**PROBLEM TO WORK ON**
Below are the records; give again exactly the line with "Select the news table view icon", the line with "How do I perform: Switch to the 开始搜索 tab?", and each line that lies between them, and nothing besides.

Collected data entries

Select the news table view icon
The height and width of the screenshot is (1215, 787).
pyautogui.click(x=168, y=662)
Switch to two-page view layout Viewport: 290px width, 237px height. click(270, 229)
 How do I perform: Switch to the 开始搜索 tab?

...

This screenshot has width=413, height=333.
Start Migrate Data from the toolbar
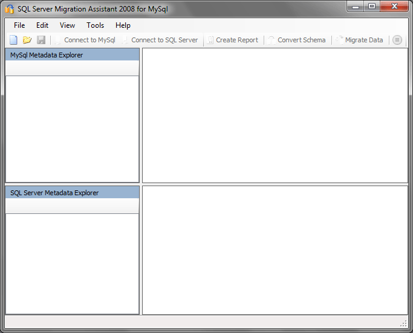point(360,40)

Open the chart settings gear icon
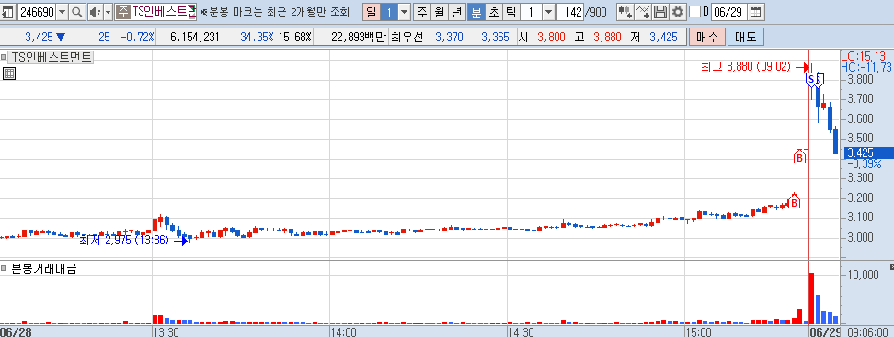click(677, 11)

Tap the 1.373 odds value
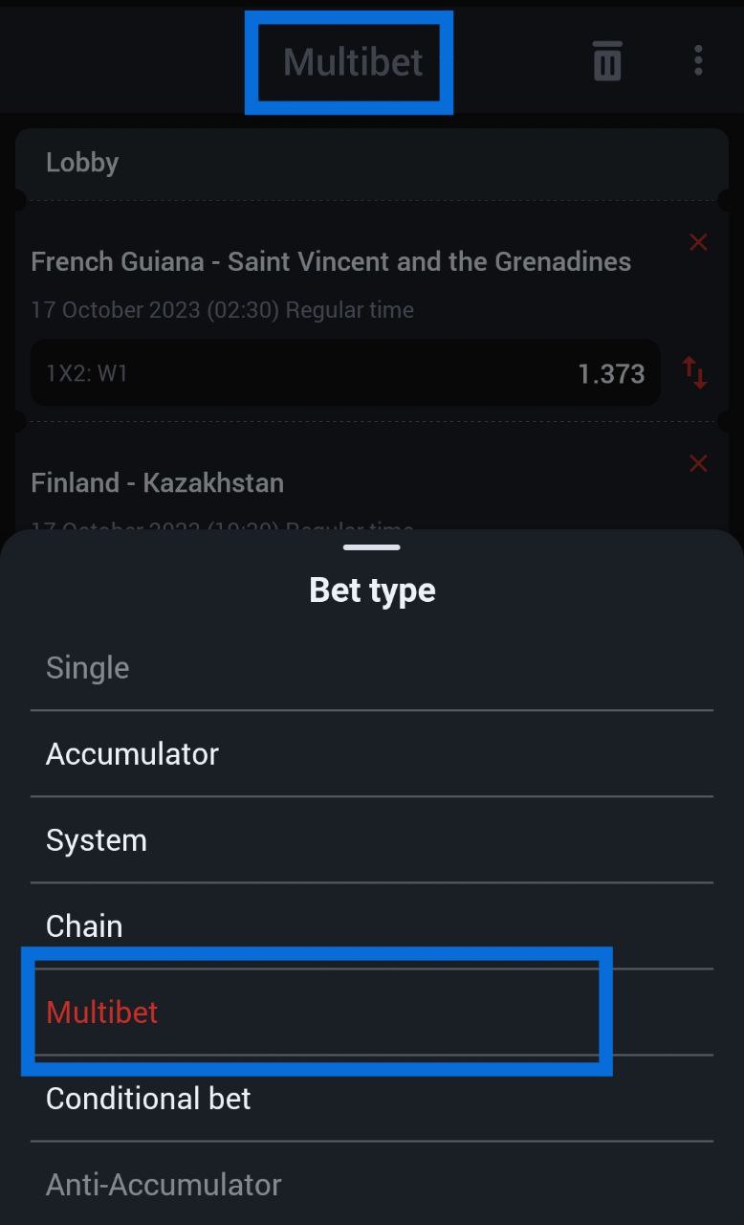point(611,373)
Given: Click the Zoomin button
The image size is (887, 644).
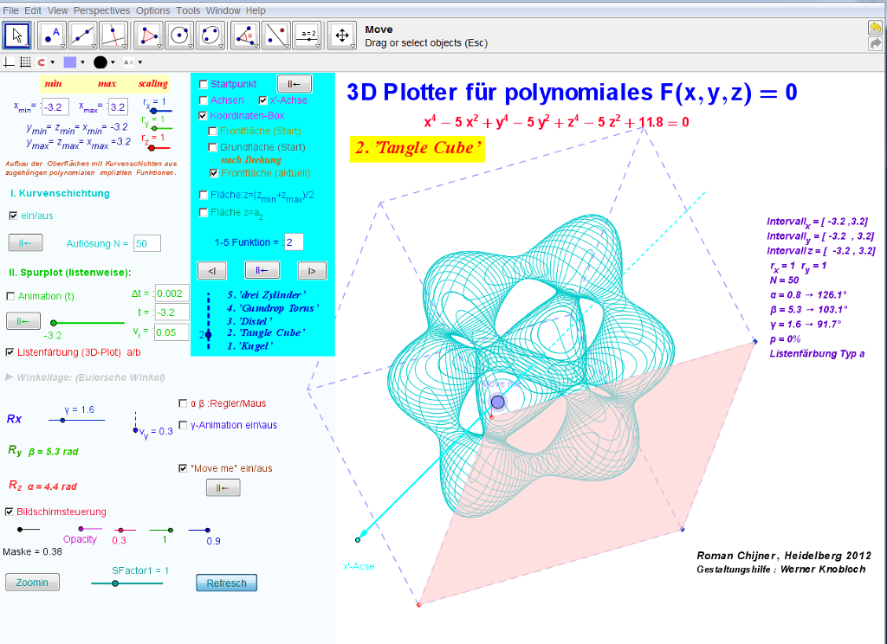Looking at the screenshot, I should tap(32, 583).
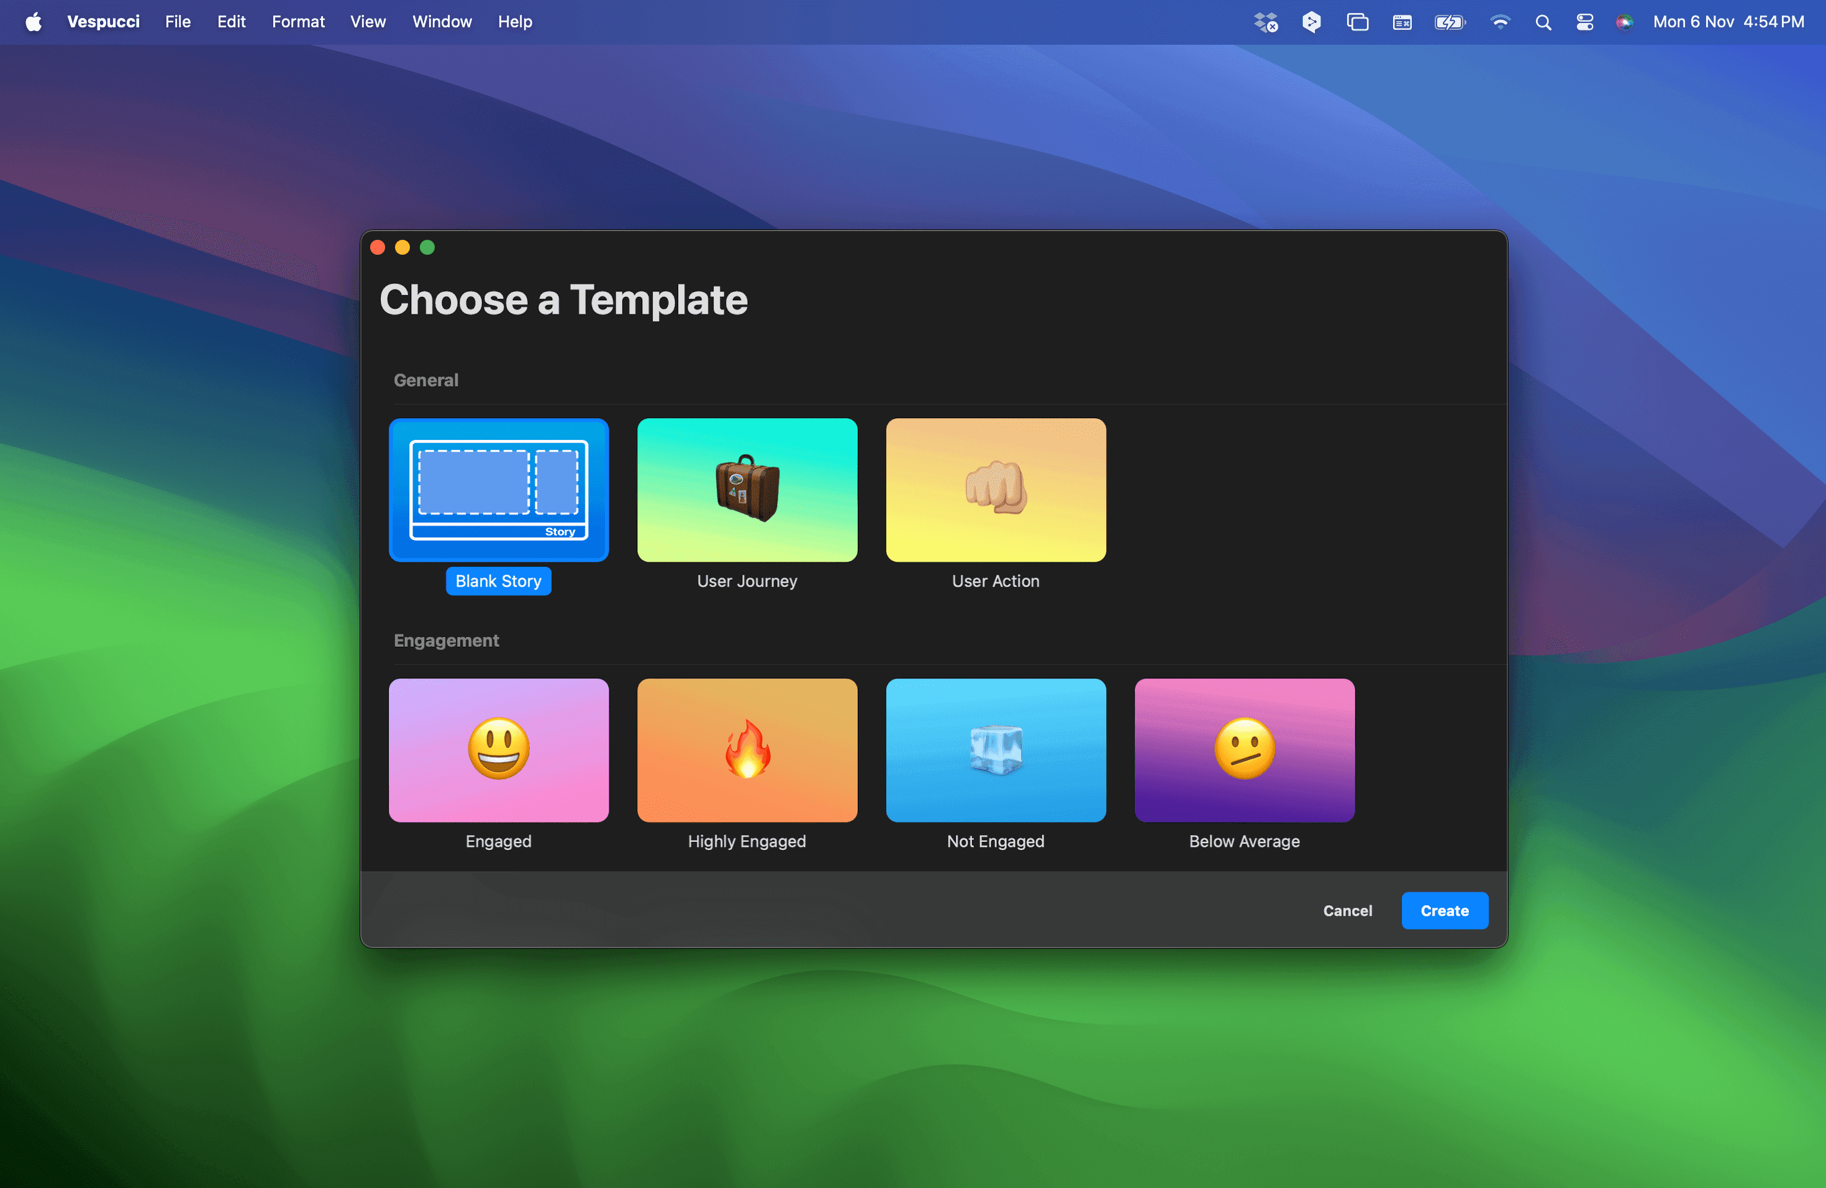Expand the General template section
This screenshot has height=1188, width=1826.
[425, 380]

--

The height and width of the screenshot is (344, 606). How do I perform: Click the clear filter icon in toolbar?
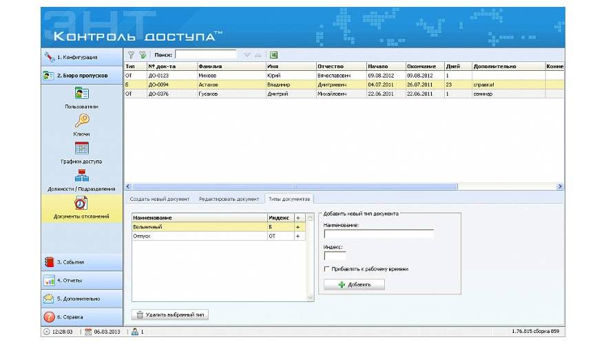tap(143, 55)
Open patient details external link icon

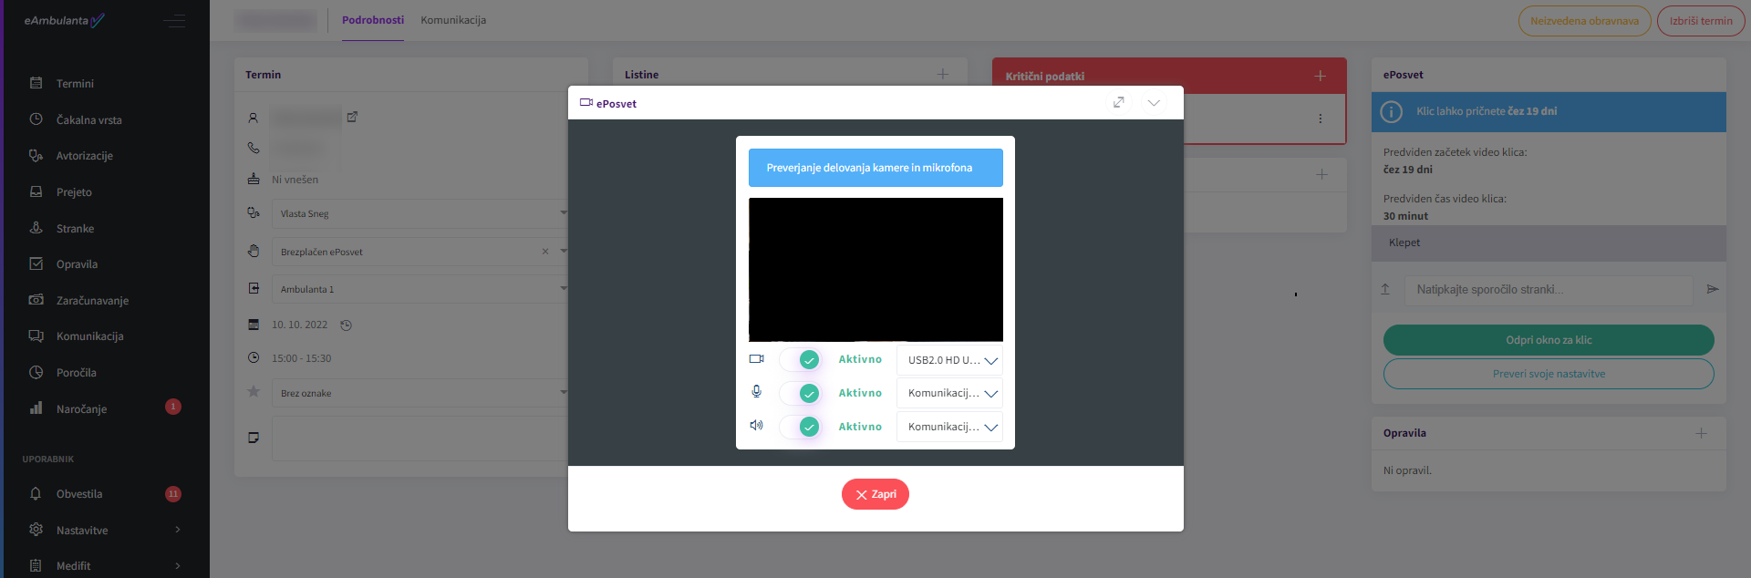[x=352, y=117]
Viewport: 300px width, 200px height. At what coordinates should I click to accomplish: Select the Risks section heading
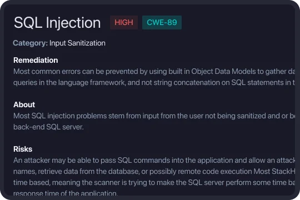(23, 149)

**EXERCISE SOLUTION**
Select the news table view icon
The height and width of the screenshot is (1215, 787).
pyautogui.click(x=168, y=662)
Switch to two-page view layout Viewport: 290px width, 237px height. click(270, 229)
 How do I perform: Switch to the 开始搜索 tab?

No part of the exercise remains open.